- **USING THE INFORMATION**
(a) In the article on the Australian High Court asylum ruling, by what majority did the court reject the legal challenge?
(b) From the article on the Australian High Court asylum ruling, extract the passage that opens with the words containing "The Australian Human" and closes with "for their ages.", copying it without any changes.

- **TEXT BLOCK**
Asylum seekers fear deportation after Australia ruling


(MENAFN- The Journal Of Turkish Weekly) More than 260 asylum seekers – including 91 children – face imminent deportation to Nauru after Australia’s High Court ruled Wednesday in favor of the legality of the government’s offshore immigration detention policy.

A 6-1 majority saw the court reject a legal challenge filed on behalf of an unidentified Bangladeshi woman who was brought to Australia from the tiny South Pacific island nation in Aug. 2014 for medical treatment during the late stages of her pregnancy.

The test case run by the Human Rights Law Centre on behalf of the woman was linked to a series of challenges on behalf of 267 people brought to Australia for urgent medical treatment after suffering harm in offshore detention centers.

The group includes women who have been sexually assaulted on Nauru and 37 babies born in Australia.

In a statement the Centre’s director of legal advocacy Daniel Webb distinguished between the “legality” of the government funding and participating in such as practice and its “morality”.

“Ripping kids out of primary schools and sending them to be indefinitely warehoused on a tiny remote island is wrong” he said.

“We now look to the Prime Minister to step in and do the right thing and let them stay so these families can start to rebuild their lives.”

The Centre maintained that the High Court ruling “did not give a blanket authority for the Government’s actions”.

Conditions on Nauru have been described as appalling by rights advocates and last year reports of rapes and sexual assaults on the remote island nation appeared across Australian media.

The Australian Human Rights Commission responded to Wednesday’s decision by stressing that it does not alter Australia’s international obligations toward people seeking asylum expressing deep concern about the children and families due to be transferred.

“The High Court has confirmed that third country processing is lawful under our domestic legislation but it did not judge whether it complies with international law” said its president Professor Gillian Triggs.

“Australia has obligations under international human rights law to protect the safety and wellbeing of all people under our jurisdiction including people seeking asylum.”

Last year the Commission had visited the Wickham Point detention facility in Darwin accompanied by two senior pediatricians who interviewed and assessed the children there using internationally recognized tools appropriate for their ages.

The assessments uncovered “concerning” evidence about the mental and physical health of the children most of who had spent months on Nauru.

Save the Children which has served a child protection role on Nauru has also urged Prime Minister Malcolm Turnbull to show some compassion toward the 37 babies as well as the older children.

"If found to be genuine refugees we urge him to do the decent thing and offer these vulnerable people permanent protection here in Australia" spokesperson Lee Gordon said in a statement.

Australian Greens Senator Sarah Hanson Young said the prime minister would be authorizing child abuse if the families were sent back to Nauru.

"The evidence is clear and its undeniable that Nauru is unsafe for women and children and sending them back would be torture" she underlined.

During question time in parliament Wednesday Turnbull justified the government's position on asylum seekers by pushing its commitment to preventing drowning at sea and people smuggling saying "the line has to be drawn somewhere and it is drawn at our border".

Richard Marles Labor's spokesperson for immigration said that while he welcomes a High Court decision validating Australia's offshore processing policy the country should not detain people indefinitely.

In a prepared statement Marles said the government “must immediately secure proper third country settlement options for refugees”.

Referring to a controversial deal to resettle those found to be genuine refugees in Cambodia Marles said the governments of Turnbull and his predecessor Tony Abbott had “failed abysmally in securing any meaningful resettlement plan with a viable third country.”

He accused them of instead “wasting $55 million [Australian] on a botched deal with Cambodia that has resettled only 3 people.”

- **MATERIAL SUPPLIED**
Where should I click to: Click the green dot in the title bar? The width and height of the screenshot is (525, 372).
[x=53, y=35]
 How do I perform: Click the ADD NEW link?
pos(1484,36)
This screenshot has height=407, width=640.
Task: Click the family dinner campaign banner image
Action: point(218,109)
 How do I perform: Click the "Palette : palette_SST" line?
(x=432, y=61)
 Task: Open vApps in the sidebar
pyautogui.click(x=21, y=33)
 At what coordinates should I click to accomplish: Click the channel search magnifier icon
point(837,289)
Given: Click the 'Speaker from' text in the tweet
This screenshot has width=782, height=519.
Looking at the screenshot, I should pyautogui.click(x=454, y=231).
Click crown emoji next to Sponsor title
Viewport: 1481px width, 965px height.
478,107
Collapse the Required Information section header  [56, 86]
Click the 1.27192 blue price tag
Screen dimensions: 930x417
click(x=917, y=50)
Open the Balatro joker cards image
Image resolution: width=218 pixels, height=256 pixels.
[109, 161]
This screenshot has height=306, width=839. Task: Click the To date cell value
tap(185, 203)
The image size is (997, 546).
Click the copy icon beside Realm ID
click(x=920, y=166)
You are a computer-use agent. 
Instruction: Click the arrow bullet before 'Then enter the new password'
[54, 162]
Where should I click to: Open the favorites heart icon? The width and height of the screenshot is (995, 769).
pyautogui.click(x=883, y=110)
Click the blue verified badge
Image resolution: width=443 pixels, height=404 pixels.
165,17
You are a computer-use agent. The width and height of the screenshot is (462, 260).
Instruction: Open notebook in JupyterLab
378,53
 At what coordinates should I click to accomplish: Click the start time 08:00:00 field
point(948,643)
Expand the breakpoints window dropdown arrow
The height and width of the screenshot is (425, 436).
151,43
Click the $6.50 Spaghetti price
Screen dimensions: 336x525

- **ANSWERS BY ITEM NUMBER**
(a) By a 6-1 majority.

(b)
The Australian Human Rights Commission responded to Wednesday’s decision by stressing that it does not alter Australia’s international obligations toward people seeking asylum expressing deep concern about the children and families due to be transferred.

“The High Court has confirmed that third country processing is lawful under our domestic legislation but it did not judge whether it complies with international law” said its president Professor Gillian Triggs.

“Australia has obligations under international human rights law to protect the safety and wellbeing of all people under our jurisdiction including people seeking asylum.”

Last year the Commission had visited the Wickham Point detention facility in Darwin accompanied by two senior pediatricians who interviewed and assessed the children there using internationally recognized tools appropriate for their ages.